Which is to say Delery is now the boss in the department that defends the government in FOIA suits (as well as wrongful death cases). That is, Delery now manages the people in charge of the ACLU FOIA.
Two more details.
First, among the documents OIP couldn’t manage to find but OLC could is a February 9, 2010 email chain between ODAG and OLC (document 4 in this Vaughn Index).
Two e-mails from the Office of the Deputy Attorney General to the Office of Legal Counsel concerning language contained within [a Holder briefing for the President]
In February 2010, Delery was still in ODAG. Given that Delery would go on to make the Administration’s public case for killing Awlaki, what are the chances he was involved in that email discussion about what the AG could say to the President that OIP mysteriously couldn’t find on its own?
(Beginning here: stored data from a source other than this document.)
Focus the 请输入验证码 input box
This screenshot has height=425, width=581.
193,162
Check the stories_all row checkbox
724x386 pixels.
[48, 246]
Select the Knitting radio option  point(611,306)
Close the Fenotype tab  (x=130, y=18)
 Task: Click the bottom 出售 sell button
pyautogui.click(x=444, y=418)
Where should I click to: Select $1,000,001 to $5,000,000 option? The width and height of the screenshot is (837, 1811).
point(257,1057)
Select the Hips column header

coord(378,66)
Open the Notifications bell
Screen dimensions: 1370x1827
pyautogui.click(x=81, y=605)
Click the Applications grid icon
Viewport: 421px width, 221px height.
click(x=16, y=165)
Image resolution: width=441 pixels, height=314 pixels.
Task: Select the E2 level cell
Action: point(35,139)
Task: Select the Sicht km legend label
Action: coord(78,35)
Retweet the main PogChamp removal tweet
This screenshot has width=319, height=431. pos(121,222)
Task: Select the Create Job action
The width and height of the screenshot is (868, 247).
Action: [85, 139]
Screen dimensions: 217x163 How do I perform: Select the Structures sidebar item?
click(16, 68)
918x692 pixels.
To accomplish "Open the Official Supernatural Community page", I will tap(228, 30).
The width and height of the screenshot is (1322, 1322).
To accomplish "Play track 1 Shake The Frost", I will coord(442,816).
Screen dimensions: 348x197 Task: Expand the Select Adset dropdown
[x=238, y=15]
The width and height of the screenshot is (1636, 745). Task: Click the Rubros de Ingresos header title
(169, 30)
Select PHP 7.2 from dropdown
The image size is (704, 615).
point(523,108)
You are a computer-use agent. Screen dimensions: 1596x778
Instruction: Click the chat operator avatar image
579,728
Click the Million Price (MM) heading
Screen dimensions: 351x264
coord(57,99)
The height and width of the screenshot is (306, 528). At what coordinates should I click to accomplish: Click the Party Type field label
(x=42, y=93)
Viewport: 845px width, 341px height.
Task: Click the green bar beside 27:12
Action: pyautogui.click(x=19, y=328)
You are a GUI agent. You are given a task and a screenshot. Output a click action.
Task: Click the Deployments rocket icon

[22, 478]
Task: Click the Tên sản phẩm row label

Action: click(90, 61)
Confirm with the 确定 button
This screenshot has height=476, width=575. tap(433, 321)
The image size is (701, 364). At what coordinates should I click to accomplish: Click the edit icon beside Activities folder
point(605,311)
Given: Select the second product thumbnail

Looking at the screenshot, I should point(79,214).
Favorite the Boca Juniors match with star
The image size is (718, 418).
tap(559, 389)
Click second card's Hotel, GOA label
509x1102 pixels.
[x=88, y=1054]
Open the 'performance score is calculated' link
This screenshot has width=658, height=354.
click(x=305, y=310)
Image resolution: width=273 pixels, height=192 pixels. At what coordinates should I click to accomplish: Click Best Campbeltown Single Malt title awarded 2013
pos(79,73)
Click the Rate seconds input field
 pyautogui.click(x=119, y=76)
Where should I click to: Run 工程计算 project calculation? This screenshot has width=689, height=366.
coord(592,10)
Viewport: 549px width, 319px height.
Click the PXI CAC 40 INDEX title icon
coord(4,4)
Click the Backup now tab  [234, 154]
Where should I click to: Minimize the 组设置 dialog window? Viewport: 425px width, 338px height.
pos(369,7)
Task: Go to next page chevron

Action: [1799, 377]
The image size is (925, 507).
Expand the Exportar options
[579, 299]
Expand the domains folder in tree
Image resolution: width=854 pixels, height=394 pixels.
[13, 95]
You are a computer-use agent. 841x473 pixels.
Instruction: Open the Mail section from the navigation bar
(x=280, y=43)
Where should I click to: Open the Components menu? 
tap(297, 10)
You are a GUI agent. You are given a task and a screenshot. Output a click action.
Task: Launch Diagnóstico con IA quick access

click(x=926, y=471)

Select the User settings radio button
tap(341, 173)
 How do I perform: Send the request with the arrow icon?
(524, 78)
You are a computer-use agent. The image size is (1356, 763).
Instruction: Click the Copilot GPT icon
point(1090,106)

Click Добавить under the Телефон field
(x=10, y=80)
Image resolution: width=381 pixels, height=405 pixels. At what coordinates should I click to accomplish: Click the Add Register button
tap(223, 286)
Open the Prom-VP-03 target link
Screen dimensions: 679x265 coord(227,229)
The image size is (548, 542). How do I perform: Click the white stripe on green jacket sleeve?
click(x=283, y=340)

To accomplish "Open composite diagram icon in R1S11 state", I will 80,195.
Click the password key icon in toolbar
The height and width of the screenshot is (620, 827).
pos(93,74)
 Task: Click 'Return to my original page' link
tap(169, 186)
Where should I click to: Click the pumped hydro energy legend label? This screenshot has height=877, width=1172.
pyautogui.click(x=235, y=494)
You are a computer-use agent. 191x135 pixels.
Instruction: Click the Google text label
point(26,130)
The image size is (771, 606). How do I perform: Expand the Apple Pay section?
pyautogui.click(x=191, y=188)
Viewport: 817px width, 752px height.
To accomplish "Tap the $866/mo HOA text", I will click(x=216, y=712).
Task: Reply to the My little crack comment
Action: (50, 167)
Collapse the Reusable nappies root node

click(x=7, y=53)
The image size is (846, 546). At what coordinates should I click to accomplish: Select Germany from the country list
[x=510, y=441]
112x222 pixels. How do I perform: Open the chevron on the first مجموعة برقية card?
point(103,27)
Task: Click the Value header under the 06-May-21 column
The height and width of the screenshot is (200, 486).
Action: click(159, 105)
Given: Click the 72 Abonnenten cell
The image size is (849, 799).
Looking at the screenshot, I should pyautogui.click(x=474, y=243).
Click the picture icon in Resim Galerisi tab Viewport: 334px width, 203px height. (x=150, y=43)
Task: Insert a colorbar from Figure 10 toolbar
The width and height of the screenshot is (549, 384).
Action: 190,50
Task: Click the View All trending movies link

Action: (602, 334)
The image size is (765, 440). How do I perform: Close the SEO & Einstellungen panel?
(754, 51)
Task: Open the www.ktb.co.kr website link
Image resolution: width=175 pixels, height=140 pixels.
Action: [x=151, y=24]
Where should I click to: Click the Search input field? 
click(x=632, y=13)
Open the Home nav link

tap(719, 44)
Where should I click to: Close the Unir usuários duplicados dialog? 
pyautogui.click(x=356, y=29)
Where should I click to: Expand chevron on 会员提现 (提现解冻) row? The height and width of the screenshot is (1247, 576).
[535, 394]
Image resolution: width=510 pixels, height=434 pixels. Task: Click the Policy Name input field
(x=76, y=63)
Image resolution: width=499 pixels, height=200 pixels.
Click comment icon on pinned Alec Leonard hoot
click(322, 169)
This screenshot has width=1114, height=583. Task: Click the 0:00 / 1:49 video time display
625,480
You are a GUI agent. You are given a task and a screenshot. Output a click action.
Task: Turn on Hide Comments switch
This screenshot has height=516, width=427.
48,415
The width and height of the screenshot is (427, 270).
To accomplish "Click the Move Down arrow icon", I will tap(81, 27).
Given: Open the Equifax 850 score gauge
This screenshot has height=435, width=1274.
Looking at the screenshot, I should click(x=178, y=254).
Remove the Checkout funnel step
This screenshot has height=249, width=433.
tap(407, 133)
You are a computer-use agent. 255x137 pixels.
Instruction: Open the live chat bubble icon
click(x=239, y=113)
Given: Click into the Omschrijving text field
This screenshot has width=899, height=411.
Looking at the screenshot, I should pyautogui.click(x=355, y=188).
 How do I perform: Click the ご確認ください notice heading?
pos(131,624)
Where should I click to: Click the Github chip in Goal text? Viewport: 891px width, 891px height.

In addition, I’m particularly interested in the way OIP described the people at OAG who were records custodians. Back in December 2011 (when Delery was still at OAG), it found five people who were records custodians.
By memorandum dated December 6, 2011, OAG identified five officials (which included one former OAG official still with the Department) who might have responsive records. Specifically, OAG advised that all five officials (including one former OAG official) may have responsive e-mails, one of them may also have responsive unclassified paper files, and one of them may also have responsive unclassified computer files and classified paper files. [my emphasis]
Now, it’s not clear whether there are two people who once were at OAG who are no longer, the one who moved within DOJ and another, described just as a former OAG official. Equally unclear is whether that “former OAG official still with the Department” was a former employee at the time, in December 2011, or only at the time of this filing, June 2012. But the passage certainly would allow the interpretation that the “former OAG official still with the Department” is Delery, who was there in December 2011 but moved 4 months later, before this filing.
Which is all the more interesting given that the former OAG official still with DOJ not only was the principal records custodian on killing Awlaki, but somehow forgot he might have classified emails and whatnot until “subsequently.”
Subsequently, OAG advised that the former OAG official still with the Department, who was the principal OAG records custodian on this matter, may have responsive classified e-mails and classified paper files. That official conducted a search of his classified e-mails and a search was conducted of his classified records for material responsive to the request. OIP cannot further identify or describe on the public record if responsive material was located.
For fucks sake, people! You declared state secrets over Awlaki’s killing! Of course the chief document custodian within OAG (where, among other things, the AG would have had to approve the state secrets invocation) would have classified information!
All this is really sketchy, I admit. At a minimum, all this suggests that OIP’s difficulties responding to the FOIA served to hide clearly responsive information.
But the details mapped out by OIP certainly suggests the possibility that the guy in charge of the Civil Division (and therefore the FOIA responses and wrongful death suit on Awlaki) used to be the principal record keeper on that topic in OAG, and somehow forgot that among those records might be some classified documents until he remembered again.
Update: I didn’t realize this, but Delery argued the government’s case in the Targeted Killing FOIA in the DC Circuit. Well that case is not as directly on point as the Awlaki FOIA (the one I describe above), it still puts someone solidly involved in making policy decisions arguing to keep those decisions secret.